DOCUMENT SECTION:
——————————

This week I had cause to visit The Event Show in London. This is a trade exhibition for companies involved in every aspect of the events business, from portable toilets to lighting systems. The events business is an exciting game in many ways. I myself have been involved with some pretty big events in my time - Glastonbury, Reading etc - so I can claim a modest amount of experience in the field (excuse the pun). Safety has always been the top concern for people involved in putting on events, and rightly so. However these days, it seems safety has become less of a concern and more of a pathalogical obsession. Not with the people who are actually designing and putting on events; people who, for the most part, are hugely responsible and capable experts in their respective disciplines. No. The obsession lies with the incompetant buffoons at the Town Hall, who spend their time thinking up ever-more ingenious methods of curtailing people's enjoyment. Not to mention their education.
On the tube heading back from the show, I ended up standing next to a couple of these individuals as they were discussing their latest battles with the forces of anarchy, attempting to overwhelm their administrative regions with fetes, bouncy castles and bring-and-buy sales. With predictable efficiency, the District line train broke down at Earls Court, however this did provide ample opportunity for some serious ear-wigging into the daily goings-on with the Risk Assessment brigade.

——————————

PROVIDED MATERIAL:
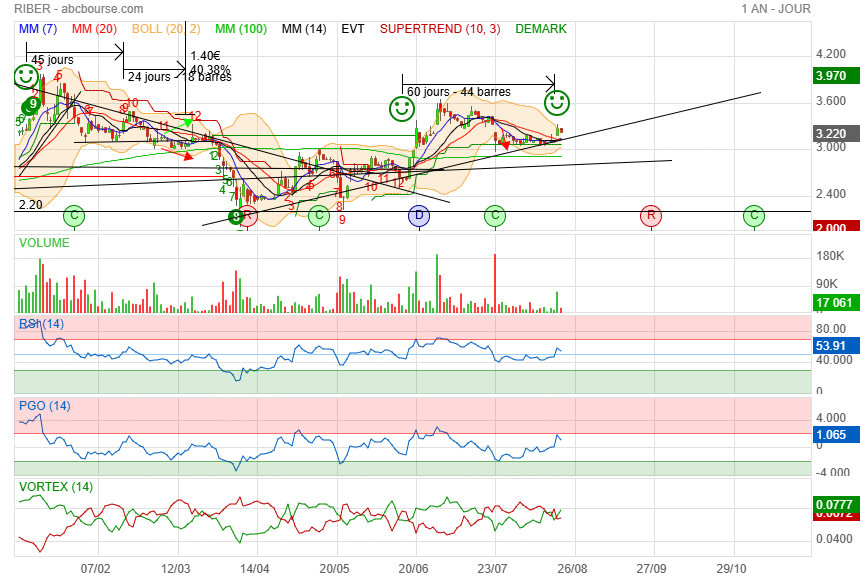Click the green C marker near 29/10
This screenshot has width=860, height=579.
pyautogui.click(x=754, y=215)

——————————

QUESTIONS TO ANSWER:
1) Translate this sentence from the text about The Event Show into Spanish: "Safety has always been the top concern for people involved in putting on events, and rightly so."
2) Answer these questions using the text about The Event Show.
(a) In which city is The Event Show held?
(b) Which two events does the writer name as ones they have been involved with?
(c) At which station did the District line train break down?
3) According to the text about The Event Show, why does the writer claim a modest amount of experience in the events field?

WRITTEN RESPONSES:
1) La seguridad siempre ha sido la principal preocupación de las personas que se dedican a organizar eventos, y con razón.

2)
(a) London
(b) Glastonbury and Reading
(c) Earls Court

3) The writer has been involved with some pretty big events, such as Glastonbury and Reading.